▶ [Work to complete] Restrict the output to the lines below starting at the one that contains "Task: Click the mail envelope icon" and ending at the one that contains "Open rabbit icon", and restate them word for word, both ends included.

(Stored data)
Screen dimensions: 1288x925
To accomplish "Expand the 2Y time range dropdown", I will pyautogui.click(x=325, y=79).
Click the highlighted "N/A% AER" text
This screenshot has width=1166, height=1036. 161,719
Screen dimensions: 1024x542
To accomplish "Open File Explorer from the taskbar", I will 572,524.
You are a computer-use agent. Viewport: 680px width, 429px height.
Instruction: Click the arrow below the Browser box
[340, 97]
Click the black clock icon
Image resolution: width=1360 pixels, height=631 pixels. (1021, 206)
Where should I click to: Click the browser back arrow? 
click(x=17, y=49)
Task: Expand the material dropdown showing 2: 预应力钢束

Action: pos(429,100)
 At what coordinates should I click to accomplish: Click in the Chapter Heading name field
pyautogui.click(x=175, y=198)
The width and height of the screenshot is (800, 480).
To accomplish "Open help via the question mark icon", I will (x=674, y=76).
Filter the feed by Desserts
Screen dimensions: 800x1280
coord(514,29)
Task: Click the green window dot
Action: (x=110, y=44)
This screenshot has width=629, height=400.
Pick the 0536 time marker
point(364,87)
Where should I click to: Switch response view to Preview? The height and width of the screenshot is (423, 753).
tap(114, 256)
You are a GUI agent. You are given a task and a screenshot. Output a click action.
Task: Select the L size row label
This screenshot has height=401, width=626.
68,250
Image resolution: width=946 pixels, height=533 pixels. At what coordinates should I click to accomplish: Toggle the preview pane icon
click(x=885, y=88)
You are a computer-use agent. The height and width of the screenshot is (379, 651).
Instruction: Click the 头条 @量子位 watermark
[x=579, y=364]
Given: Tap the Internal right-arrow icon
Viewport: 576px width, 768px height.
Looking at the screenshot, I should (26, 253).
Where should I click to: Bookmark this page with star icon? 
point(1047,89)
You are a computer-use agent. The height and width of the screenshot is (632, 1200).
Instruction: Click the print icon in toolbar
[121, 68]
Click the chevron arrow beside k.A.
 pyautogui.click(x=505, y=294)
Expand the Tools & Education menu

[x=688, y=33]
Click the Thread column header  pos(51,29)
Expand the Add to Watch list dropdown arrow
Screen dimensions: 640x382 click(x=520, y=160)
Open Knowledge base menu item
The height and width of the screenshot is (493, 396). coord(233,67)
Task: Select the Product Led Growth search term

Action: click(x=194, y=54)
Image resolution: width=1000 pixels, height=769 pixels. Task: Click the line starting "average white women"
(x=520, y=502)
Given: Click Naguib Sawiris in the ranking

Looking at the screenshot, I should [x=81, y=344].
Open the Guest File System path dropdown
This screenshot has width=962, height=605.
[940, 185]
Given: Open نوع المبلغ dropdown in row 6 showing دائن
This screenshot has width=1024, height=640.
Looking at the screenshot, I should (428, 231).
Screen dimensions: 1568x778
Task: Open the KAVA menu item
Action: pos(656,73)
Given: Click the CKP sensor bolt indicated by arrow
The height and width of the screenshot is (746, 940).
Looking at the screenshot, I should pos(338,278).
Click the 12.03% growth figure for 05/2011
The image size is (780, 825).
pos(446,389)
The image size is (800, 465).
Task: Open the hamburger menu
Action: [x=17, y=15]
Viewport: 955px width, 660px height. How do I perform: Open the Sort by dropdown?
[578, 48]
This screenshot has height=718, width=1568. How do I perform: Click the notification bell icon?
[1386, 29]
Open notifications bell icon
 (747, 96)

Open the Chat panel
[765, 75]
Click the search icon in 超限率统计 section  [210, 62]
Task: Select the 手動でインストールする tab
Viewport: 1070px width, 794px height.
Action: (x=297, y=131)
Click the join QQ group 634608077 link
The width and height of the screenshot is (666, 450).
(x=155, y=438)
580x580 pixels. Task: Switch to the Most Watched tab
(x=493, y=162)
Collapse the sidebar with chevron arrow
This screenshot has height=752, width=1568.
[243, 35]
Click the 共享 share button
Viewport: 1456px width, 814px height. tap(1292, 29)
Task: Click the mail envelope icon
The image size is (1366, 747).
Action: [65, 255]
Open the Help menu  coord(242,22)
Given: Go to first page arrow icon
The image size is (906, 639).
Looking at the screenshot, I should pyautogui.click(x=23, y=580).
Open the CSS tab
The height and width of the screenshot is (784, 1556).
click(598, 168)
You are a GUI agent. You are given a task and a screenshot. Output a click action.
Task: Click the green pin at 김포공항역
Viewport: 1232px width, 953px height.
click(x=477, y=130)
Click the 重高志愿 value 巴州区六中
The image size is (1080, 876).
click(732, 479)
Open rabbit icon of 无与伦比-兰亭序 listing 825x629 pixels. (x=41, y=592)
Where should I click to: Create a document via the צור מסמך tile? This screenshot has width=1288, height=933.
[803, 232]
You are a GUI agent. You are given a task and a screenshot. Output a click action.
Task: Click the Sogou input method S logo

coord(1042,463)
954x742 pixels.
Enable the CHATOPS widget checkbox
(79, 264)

▶ [Output of the exercise]
Task: Click the mail envelope icon
The image size is (1366, 747).
Action: [65, 255]
Open the Help menu  coord(242,22)
Given: Go to first page arrow icon
The image size is (906, 639).
Looking at the screenshot, I should pyautogui.click(x=23, y=580).
Open the CSS tab
The height and width of the screenshot is (784, 1556).
click(598, 168)
You are a GUI agent. You are given a task and a screenshot. Output a click action.
Task: Click the green pin at 김포공항역
Viewport: 1232px width, 953px height.
click(x=477, y=130)
Click the 重高志愿 value 巴州区六中
The image size is (1080, 876).
click(732, 479)
Open rabbit icon of 无与伦比-兰亭序 listing 825x629 pixels. (x=41, y=592)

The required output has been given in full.